Reading passage:
Some definite trends are favoring seafood as a result of the ongoing coronavirus.

The Alaska Seafood Marketing Institute, the state’s lone marketing arm,  has been closely tracking the challenges and opportunities posed by the pandemic and is reacting in real time to people’s needs.

Pre-covid, most seafood meals were eaten at restaurants. Since then, a continuing trend is more people are cooking more often at home.

“In December of 2019 before Covid, 70% of consumers cooked three times a week at home, and since Covid, 66% said they now cook at home more frequently.”

Arianna Elnes is a spokesperson for the Alaska Seafood Marketing Institute.

At a ComFish forum last week she said that for the first half of 2020 restaurant sales were $65 billion lower, while total US grocery store sales for all products were up $43 billion from the same time last year.

Another trend is increased interest in food safety and that’s pushed up sales of frozen seafood. Elnes said ASMI quickly revamped its flagship Cook it Frozen campaign .

Items from a dataset:
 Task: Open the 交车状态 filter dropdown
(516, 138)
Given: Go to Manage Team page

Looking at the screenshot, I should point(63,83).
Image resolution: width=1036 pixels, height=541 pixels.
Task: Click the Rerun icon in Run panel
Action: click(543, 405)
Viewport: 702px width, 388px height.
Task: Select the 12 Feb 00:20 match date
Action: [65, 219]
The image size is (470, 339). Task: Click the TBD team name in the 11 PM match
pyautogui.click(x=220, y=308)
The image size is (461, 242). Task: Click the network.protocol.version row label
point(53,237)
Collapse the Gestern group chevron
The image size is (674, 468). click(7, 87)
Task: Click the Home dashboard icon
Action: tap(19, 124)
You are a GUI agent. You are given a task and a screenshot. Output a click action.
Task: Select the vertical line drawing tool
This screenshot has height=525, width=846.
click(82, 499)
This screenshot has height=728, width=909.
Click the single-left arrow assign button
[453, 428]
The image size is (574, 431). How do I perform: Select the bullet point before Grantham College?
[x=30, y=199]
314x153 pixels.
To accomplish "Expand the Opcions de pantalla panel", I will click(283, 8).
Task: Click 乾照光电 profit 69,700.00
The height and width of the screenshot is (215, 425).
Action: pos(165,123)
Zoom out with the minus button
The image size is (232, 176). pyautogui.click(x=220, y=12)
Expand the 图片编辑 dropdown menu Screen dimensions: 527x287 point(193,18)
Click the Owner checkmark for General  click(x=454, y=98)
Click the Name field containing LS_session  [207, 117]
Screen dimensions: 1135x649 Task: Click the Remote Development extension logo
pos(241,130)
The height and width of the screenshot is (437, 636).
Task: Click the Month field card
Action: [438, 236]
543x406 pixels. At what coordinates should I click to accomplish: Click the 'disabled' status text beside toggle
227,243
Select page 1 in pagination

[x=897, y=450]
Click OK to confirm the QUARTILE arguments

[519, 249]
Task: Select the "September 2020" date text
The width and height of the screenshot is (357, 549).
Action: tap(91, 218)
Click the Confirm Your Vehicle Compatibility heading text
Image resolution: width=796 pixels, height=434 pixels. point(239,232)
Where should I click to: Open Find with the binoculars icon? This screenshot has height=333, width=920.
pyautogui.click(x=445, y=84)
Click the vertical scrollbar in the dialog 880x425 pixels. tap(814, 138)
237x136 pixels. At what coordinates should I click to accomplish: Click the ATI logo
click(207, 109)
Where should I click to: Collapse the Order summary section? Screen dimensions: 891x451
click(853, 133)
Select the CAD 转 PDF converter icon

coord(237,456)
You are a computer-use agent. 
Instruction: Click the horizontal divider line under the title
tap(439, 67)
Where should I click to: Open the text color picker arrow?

Task list:
- 1) According to the Alaska seafood article, how much lower were restaurant sales in the first half of 2020?
- 2) Continue the Alaska seafood article from its final sentence.
The items are separate material and unrelated to the Alaska seafood article.

Task results:
- 1) Restaurant sales were $65 billion lower.

- 2)
“This was an integrated communications plan featuring “at a glance” cooking tips and recipe ideas to help consumers build confidence in cooking wild Alaska seafood at home. And it focused really on filling the pantry and freezers. So this campaign was launched in March, right at the onset of Covid, and in May frozen seafood sales at retail were up 66%.” 

To tap into people’s connections and creativities, ASMI and other seafood advocates have partnered with notable chefs and dieticians on Instagram for Seafood Sundays and other specials. Elnes said more people are also interested in so called functional foods for better health.

“So there’s been a 66% increase in immunity of stress food related searches. And that’s a trend that will last.”   

ASMI’s survey of over 13,000 also showed that fishermen and farmers hold the most trust by consumers right now at nearly 70%.

More people want to know where their foods come from and ASMI is urging them to Choose Alaska.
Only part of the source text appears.